● **Assigned task**: Write the listing out again, exactly as it appears.

● **Task data**:

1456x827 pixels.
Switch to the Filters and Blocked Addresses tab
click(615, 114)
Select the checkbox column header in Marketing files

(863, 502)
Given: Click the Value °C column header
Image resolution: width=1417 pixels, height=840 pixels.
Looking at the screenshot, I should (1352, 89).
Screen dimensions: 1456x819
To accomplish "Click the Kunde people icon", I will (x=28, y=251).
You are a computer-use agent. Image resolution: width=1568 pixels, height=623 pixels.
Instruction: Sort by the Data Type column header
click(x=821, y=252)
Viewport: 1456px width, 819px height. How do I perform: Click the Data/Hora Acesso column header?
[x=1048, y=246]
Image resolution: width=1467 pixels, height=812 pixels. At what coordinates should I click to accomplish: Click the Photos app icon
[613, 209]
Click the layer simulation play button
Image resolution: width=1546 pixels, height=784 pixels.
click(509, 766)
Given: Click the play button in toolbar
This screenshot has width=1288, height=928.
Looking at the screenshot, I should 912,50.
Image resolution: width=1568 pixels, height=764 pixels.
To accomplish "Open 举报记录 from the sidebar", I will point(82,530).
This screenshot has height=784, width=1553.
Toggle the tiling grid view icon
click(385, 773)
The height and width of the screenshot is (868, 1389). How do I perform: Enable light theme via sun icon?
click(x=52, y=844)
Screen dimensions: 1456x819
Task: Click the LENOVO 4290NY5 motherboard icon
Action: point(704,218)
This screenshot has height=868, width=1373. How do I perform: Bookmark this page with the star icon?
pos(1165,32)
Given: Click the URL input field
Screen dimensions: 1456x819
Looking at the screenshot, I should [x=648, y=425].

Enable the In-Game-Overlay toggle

● **Response to this exercise**:
1456x827 pixels.
Switch to the Filters and Blocked Addresses tab
click(615, 114)
Select the checkbox column header in Marketing files

(863, 502)
Given: Click the Value °C column header
Image resolution: width=1417 pixels, height=840 pixels.
Looking at the screenshot, I should (1352, 89).
Screen dimensions: 1456x819
To accomplish "Click the Kunde people icon", I will (x=28, y=251).
You are a computer-use agent. Image resolution: width=1568 pixels, height=623 pixels.
Instruction: Sort by the Data Type column header
click(x=821, y=252)
Viewport: 1456px width, 819px height. How do I perform: Click the Data/Hora Acesso column header?
[x=1048, y=246]
Image resolution: width=1467 pixels, height=812 pixels. At what coordinates should I click to accomplish: Click the Photos app icon
[613, 209]
Click the layer simulation play button
Image resolution: width=1546 pixels, height=784 pixels.
click(509, 766)
Given: Click the play button in toolbar
This screenshot has width=1288, height=928.
Looking at the screenshot, I should 912,50.
Image resolution: width=1568 pixels, height=764 pixels.
To accomplish "Open 举报记录 from the sidebar", I will point(82,530).
This screenshot has height=784, width=1553.
Toggle the tiling grid view icon
click(385, 773)
The height and width of the screenshot is (868, 1389). How do I perform: Enable light theme via sun icon?
click(x=52, y=844)
Screen dimensions: 1456x819
Task: Click the LENOVO 4290NY5 motherboard icon
Action: point(704,218)
This screenshot has height=868, width=1373. How do I perform: Bookmark this page with the star icon?
pos(1165,32)
Given: Click the URL input field
Screen dimensions: 1456x819
Looking at the screenshot, I should [x=648, y=425].

Enable the In-Game-Overlay toggle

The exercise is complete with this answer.